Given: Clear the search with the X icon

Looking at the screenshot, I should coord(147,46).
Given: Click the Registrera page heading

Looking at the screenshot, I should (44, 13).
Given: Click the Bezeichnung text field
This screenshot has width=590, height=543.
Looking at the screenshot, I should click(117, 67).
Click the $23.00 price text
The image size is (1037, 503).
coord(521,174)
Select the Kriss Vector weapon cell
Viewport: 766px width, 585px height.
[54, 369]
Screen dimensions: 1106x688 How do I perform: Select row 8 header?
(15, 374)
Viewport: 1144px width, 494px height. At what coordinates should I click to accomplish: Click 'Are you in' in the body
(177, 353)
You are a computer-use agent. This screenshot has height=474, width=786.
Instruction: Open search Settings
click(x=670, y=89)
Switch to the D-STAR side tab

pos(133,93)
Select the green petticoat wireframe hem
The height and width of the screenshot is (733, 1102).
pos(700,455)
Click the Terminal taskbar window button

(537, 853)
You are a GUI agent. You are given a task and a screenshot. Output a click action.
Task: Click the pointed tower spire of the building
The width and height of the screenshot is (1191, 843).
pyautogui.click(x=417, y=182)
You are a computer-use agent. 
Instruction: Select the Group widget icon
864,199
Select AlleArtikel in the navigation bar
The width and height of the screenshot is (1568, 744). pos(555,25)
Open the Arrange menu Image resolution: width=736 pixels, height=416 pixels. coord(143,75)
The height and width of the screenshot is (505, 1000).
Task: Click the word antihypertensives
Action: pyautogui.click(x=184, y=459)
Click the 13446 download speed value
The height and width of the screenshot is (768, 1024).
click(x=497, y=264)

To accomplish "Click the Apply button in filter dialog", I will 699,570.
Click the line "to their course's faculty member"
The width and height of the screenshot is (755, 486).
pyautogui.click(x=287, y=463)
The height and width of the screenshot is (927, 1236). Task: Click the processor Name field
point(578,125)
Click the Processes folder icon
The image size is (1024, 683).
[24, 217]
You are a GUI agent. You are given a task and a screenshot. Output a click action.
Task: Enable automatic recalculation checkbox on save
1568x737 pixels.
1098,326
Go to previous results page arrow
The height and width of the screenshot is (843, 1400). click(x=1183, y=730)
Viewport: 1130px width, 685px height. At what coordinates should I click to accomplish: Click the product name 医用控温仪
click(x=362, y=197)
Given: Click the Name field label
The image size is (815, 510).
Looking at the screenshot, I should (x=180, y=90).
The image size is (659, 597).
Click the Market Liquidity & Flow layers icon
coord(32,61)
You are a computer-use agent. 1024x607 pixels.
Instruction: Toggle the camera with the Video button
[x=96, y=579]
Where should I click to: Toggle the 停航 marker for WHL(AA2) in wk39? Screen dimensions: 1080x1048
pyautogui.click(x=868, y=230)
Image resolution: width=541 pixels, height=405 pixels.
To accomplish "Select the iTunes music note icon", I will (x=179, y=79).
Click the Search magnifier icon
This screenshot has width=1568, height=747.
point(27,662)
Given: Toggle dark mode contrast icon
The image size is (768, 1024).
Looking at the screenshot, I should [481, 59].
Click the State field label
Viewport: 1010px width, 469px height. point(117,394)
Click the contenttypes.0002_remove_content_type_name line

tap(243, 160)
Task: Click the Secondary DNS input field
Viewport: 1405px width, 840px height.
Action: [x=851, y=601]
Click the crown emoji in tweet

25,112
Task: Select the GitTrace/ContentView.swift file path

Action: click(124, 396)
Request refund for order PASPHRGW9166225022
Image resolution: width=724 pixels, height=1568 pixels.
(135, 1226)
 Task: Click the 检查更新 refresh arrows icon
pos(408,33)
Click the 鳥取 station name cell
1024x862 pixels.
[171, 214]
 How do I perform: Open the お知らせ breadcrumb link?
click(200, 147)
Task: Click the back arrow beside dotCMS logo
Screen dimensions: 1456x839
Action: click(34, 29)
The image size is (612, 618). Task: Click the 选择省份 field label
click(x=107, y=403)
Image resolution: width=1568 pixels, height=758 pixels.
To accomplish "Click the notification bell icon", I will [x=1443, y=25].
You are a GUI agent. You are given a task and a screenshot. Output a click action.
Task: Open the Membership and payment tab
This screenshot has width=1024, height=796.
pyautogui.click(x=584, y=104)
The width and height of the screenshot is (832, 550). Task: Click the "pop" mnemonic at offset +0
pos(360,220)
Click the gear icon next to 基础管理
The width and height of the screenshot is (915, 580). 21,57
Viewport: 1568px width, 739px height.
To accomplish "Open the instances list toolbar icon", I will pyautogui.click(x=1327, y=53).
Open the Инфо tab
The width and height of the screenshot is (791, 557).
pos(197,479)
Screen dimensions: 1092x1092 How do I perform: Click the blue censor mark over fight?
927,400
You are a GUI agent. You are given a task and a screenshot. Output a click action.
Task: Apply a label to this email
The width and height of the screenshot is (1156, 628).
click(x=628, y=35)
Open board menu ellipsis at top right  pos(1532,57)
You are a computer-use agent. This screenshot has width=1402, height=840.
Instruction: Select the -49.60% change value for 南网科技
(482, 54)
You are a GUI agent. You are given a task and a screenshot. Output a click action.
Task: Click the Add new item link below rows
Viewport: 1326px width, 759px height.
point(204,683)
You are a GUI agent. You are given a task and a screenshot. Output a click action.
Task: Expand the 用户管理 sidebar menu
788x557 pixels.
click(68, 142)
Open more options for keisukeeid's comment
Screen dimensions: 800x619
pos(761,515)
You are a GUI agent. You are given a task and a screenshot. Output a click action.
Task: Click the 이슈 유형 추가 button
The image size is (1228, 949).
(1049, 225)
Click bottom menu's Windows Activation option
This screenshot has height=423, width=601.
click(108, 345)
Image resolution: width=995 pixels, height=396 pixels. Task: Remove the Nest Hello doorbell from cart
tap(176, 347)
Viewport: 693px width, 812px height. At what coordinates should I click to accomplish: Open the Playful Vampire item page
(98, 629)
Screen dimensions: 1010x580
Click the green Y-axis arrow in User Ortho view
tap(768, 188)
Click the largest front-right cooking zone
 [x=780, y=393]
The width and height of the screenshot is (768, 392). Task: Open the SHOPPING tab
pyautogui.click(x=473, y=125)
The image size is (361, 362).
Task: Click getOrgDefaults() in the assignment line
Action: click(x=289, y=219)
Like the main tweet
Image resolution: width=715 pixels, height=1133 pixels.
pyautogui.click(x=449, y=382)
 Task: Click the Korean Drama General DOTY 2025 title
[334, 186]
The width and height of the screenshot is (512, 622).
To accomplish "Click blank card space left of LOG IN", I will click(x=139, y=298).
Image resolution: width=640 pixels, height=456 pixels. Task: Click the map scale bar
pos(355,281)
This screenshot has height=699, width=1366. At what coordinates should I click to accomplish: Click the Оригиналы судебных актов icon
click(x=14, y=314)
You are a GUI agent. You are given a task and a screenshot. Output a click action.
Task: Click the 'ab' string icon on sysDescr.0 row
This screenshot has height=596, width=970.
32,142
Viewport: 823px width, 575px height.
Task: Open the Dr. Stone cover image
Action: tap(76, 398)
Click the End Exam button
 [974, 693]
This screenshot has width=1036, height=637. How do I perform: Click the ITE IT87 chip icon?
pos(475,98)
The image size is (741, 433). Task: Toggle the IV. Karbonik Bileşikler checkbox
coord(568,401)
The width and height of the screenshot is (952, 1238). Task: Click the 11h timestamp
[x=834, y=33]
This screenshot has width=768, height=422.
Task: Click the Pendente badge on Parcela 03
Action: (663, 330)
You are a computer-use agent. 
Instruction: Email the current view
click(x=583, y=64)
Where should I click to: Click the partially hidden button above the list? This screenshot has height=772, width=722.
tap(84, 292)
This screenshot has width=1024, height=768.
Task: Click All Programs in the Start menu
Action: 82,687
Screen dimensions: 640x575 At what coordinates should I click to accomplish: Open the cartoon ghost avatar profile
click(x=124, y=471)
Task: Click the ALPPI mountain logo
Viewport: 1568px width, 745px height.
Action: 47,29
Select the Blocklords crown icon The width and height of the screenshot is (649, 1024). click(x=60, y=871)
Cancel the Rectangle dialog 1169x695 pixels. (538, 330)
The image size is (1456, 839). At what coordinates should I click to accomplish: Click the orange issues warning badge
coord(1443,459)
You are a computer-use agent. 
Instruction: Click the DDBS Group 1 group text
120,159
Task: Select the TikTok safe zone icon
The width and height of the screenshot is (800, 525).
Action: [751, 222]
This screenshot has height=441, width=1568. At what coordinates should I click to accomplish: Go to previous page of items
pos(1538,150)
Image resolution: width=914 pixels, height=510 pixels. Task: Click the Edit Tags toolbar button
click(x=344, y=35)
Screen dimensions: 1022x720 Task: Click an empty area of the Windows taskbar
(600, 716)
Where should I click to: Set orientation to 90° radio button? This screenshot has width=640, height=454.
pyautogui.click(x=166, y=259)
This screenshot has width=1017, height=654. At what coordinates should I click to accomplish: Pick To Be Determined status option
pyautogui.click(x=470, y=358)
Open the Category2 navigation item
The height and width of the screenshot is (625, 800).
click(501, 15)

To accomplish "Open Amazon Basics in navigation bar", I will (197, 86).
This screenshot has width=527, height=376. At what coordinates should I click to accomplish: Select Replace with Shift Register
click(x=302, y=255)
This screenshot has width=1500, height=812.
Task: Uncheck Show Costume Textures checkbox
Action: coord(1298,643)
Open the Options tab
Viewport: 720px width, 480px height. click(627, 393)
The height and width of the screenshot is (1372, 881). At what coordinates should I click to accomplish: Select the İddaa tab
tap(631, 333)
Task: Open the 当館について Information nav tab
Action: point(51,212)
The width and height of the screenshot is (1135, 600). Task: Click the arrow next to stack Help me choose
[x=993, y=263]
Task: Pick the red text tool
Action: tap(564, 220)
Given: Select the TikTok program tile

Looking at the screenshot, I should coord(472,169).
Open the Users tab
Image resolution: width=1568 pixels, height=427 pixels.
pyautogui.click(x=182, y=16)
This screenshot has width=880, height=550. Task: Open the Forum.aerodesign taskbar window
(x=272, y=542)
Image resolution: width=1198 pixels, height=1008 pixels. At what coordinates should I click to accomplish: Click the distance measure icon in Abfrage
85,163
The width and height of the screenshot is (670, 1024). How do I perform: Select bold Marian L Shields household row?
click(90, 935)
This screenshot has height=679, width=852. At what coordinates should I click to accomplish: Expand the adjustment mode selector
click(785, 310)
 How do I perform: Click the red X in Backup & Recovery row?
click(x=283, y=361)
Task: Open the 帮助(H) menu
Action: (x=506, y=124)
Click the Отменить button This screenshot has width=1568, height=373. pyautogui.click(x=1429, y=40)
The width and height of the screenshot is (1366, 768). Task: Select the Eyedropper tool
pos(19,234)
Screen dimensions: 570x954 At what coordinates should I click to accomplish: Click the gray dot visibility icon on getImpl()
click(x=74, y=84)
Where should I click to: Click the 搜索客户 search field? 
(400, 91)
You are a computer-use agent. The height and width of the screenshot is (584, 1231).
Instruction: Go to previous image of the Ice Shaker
════
*TASK GOAL*: Reproduce each line from the records that contains the word "cell".

*TASK RESULT*:
Select the Kriss Vector weapon cell
Click the 鳥取 station name cell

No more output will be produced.